# [RECORDS FOR THE TASK]
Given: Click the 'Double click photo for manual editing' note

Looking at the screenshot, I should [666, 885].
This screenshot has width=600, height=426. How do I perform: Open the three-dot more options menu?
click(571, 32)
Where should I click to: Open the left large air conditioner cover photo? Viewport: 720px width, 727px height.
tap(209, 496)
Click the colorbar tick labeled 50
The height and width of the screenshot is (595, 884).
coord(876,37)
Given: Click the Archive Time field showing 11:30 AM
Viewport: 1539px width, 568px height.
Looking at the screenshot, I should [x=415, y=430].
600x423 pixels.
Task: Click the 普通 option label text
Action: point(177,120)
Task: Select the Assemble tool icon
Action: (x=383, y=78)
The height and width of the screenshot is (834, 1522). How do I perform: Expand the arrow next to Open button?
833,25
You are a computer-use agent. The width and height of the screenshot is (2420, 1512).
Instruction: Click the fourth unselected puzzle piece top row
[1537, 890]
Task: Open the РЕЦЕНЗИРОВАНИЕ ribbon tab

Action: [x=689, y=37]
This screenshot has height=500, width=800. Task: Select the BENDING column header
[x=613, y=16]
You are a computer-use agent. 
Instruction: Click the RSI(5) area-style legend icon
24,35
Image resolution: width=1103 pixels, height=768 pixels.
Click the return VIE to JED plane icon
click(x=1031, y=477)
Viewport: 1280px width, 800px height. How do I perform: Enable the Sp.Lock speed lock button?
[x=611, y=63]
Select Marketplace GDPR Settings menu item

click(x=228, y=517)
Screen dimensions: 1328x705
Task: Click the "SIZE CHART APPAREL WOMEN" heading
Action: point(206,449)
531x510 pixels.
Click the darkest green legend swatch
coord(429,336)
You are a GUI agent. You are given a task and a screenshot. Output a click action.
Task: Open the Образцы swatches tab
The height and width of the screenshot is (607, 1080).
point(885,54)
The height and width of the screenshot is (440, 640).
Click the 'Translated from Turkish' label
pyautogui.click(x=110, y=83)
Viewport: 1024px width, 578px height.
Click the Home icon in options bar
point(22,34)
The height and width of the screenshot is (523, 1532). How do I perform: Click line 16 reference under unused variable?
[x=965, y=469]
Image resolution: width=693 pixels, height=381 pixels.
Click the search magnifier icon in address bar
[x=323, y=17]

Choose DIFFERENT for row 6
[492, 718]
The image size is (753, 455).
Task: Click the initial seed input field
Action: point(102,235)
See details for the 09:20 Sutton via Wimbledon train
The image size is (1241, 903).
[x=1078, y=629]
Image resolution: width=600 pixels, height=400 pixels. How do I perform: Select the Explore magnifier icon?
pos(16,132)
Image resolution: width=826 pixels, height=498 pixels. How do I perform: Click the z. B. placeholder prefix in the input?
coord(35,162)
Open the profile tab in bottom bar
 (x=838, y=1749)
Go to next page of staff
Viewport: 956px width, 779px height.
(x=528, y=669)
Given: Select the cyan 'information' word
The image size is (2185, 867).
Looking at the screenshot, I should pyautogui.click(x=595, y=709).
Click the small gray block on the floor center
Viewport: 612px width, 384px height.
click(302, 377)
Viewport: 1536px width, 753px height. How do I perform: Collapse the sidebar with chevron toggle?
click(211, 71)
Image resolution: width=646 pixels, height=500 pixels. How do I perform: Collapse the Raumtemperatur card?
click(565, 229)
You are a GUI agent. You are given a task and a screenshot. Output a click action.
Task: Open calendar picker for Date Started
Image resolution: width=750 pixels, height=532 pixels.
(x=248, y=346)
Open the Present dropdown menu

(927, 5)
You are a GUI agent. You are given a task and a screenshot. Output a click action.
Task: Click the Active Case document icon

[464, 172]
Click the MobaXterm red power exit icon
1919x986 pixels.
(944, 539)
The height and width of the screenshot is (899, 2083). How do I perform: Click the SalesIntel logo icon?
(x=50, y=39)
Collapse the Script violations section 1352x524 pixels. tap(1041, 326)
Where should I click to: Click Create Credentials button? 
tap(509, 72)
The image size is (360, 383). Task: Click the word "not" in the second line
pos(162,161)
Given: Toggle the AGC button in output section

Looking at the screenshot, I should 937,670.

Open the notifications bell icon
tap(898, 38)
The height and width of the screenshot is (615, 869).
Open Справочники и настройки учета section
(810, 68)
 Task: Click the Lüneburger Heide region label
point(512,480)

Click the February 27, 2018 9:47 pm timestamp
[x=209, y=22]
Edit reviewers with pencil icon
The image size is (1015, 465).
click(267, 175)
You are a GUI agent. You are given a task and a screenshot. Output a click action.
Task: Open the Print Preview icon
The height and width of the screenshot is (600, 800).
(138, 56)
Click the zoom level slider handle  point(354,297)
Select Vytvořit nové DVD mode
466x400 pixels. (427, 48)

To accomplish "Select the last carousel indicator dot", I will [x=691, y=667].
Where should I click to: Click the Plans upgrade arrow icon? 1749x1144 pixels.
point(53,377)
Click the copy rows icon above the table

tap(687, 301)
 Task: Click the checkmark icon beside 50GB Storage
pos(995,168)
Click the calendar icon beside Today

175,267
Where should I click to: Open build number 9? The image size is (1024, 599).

# [WHAT NEEDS TO BE DONE]
Track down all lines above with the string "computer" and copy them.

# [EXERCISE SOLUTION]
You are a computer-use agent. The width and height of the screenshot is (2420, 1512).
You are a computer-use agent. 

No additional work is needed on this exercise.